Panel unanimously OKs measure to fight STDs

Published: Wednesday, Jan. 23 2008 12:37 a.m. MST

A bill intended to address what some Utah public health officials are calling an epidemic of sexually transmitted diseases among teens and the 20 to 35 year age group received unanimous committee approval Tuesday afternoon.

The rate of syphilis, chlamydia and other STDs is up by a factor of four over the past 10 years, according to the state health department. The unexpected increase is alarming to doctors because patients often have no idea what they're dealing with — what the diseases are, how harmful they can be or how they are spread.

Symptoms often disappear after the onset stage, but if they're left untreated, a person's neurological system can be targeted, inducing blindness, dementia and sometimes death.

HB15 requires information detailing the serious personal health consequences of untreated STDs be provided to all local public health departments and provides money — $350,000 in ongoing state funds — to ensure that information is disbursed.

Local public health staff would provide options for treatment of STDs and where services and insurance coverage for that treatment can be obtained.

HB15 endorses sexual abstinence before marriage and fidelity after marriage as being the surest prevention of STDs.

But the fact is — and the number of cases supports — that young people are not abstaining, said bill sponsor Rep. Phil Riesen, D-East Millcreek. "And we need to do what we can to make sure they are told that these diseases can have lifelong, sometimes even life-threatening effects."

Untreated, an STD will harm a woman's ability to become pregnant, but it can also lead to infection in the reproductive organs and ultimately death, said Dr.
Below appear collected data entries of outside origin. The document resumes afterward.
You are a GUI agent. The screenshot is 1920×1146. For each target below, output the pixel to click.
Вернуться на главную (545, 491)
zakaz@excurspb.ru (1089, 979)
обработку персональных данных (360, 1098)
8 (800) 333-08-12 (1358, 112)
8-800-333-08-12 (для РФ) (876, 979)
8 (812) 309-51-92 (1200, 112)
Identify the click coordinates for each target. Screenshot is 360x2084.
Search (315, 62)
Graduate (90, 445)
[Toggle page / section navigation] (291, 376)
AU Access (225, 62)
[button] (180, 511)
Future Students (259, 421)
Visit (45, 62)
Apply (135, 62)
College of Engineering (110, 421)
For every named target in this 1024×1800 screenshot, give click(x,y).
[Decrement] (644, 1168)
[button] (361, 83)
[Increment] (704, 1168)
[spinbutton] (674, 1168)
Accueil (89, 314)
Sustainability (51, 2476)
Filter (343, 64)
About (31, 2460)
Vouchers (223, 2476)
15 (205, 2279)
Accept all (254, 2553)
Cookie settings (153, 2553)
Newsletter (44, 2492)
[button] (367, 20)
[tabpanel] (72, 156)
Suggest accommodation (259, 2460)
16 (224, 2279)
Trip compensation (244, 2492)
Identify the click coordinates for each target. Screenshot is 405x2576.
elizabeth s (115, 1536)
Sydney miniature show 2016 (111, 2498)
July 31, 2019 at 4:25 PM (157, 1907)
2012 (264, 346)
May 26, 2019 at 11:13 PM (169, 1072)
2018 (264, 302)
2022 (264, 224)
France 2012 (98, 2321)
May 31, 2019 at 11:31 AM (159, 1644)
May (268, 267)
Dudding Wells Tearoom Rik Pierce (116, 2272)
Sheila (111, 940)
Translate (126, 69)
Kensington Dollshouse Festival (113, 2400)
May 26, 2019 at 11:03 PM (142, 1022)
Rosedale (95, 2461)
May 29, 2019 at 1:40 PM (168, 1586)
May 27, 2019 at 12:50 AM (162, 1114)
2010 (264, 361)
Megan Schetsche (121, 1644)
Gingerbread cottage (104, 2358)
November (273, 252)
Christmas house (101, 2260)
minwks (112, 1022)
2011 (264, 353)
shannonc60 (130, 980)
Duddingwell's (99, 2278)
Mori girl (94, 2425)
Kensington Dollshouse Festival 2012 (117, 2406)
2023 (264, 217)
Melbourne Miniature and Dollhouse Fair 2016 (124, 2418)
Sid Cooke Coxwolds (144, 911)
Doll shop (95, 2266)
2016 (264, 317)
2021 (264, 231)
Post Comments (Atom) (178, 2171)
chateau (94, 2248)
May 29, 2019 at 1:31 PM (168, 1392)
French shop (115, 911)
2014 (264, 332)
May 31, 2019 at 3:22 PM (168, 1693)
David Sundwall, executive director of the state health department.

"I don't want to sound alarmist, but an increase in STDs is bound to be followed by an increase in the cases of HIV," Sundwall said. "This is a fundamental and necessary step toward doing our best to protect the public health."

In Utah, where the trend has been upward for several years, there were more than 5,000 cases of chlamydia in the past year, the vast majority diagnosed in people ages 15 to 24. Gonorrhea rates are jumping again after hitting a record low, and an increasing number of cases are caused by a "superbug" version resistant to common antibiotics.

Sundwall said decisions about sexual health and sexual behaviors made during adolescence can have lifelong effects. Those range from teen pregnancy that can affect health, educational and economic opportunities for the child and parents to human papilloma virus infections that can result in cervical cancer or chlamydia infections that can cause infertility.